At Road to CA this year, I took two classes - Mixed Media by Patt Blair and Watercolor Painting to Quilt by Katie Pasquini Masopust.
The Mixed Media class was very interesting..we adhered bits and pieces of paper napkins, stamped tissue paper, wrapping paper, rice paper to a piece of fabric using artist medium (gel medium or fabric paint medium) - it dries clear and once you coat both sides of the paper, its pretty impervious to water though I don't think I would wash this quilt!!
Here is the quilt after I added the borders and did some minimal quilting..it needs more!
The Watercolor Painting to Quilt class was two days...the first day we played with watercolors..I discovered my watercolors from high school are probably not the best anymore!! They turned out rather pastel...

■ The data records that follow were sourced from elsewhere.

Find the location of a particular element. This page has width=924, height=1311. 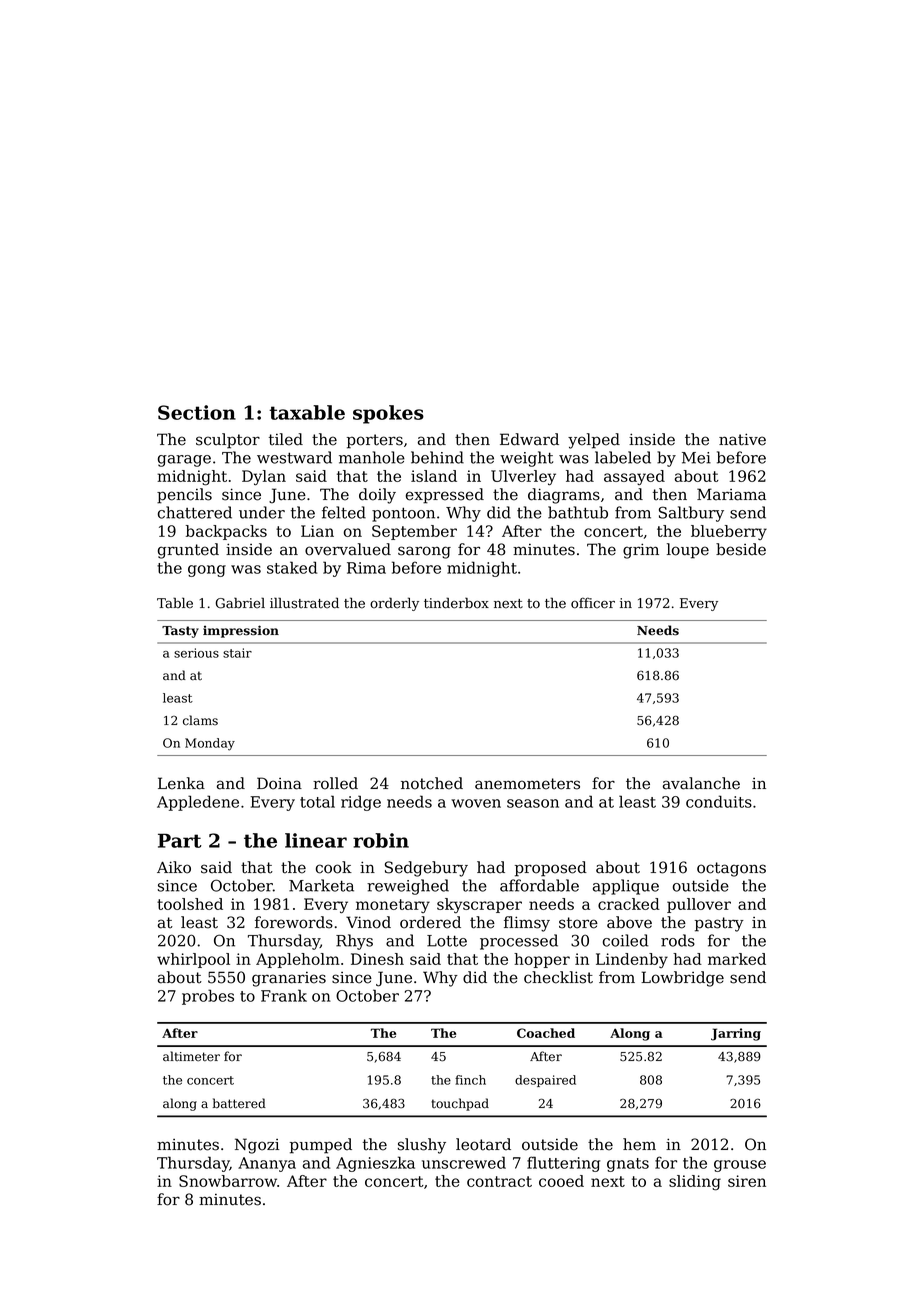

Section is located at coordinates (197, 412).
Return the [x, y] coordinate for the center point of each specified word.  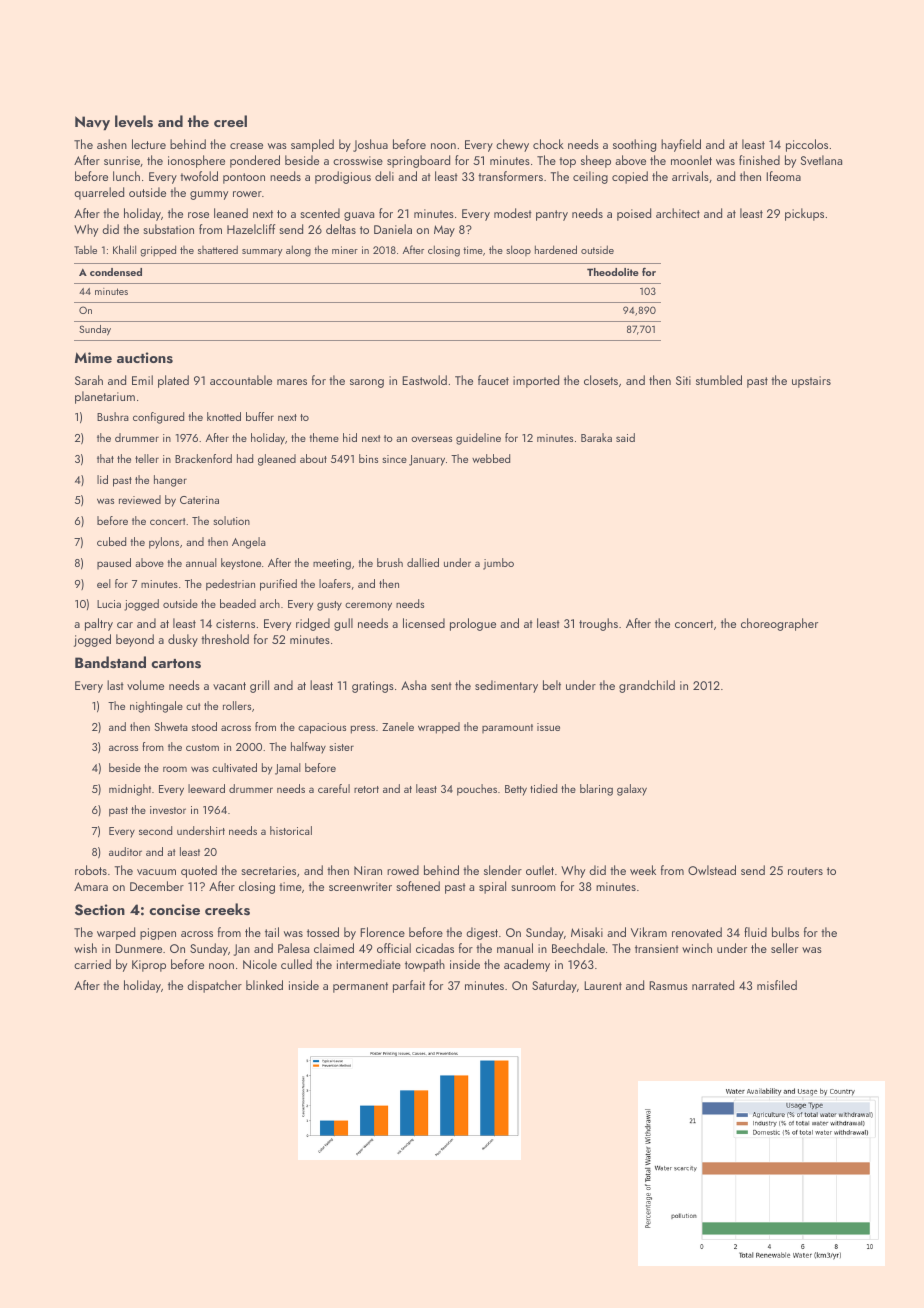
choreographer [779, 624]
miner [345, 250]
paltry [99, 624]
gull [343, 624]
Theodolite [613, 272]
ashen [112, 144]
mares [292, 382]
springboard [418, 161]
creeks [227, 909]
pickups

We did a bunch of techniques...we blew bubbles on the wet paint, we dripped paint, we used the edges of bottle caps and the rims of cups and an old lampshade, we sprayed water on the paintings, we used rubber cement to mask some areas and stuff called Masquepen to see the differences, we dripped India ink and squirted it from a syringe...
Then..once those were dry, we use a cropping tool to figure out 'interesting' places in our paintings...cut windows out of typing paper and decided which one was going to get turned into a quilt....
This is my drip painting - broad bands of wet watercolors, held at an angle so it flowed into the lower parts of the painting...
Here is the section I cropped out
Looks kinda 'Grand Canyon-ish'...
Then we used acetate, and marked the color changes:
Katie then took the acetate overlays to the copy shop and blew them up twice...my piece ended up around 15 x 40...The next morning, she brought back two copies of the blown up piece - one we stuck onto a piece of poster board to make the pattern pieces with, and the other was pinned to a piece of foam core.
We copied the drawing onto tear-away stabilizer, then started cutting the pattern pieces and fabric and stapling those to the foam core board... She showed us how she uses the poster board pattern pieces to turn the edges using starch and a hot iron (and a stiletto!)...Now..starched edges DO NOT float my boat...so after a couple of inches of stapling to the foam core..I switched to prep for needle turn..I had a suspicion she used starch so I brought my applique pins!!
Got almost done with cutting the pieces of fabric and pinning to the stabilizer.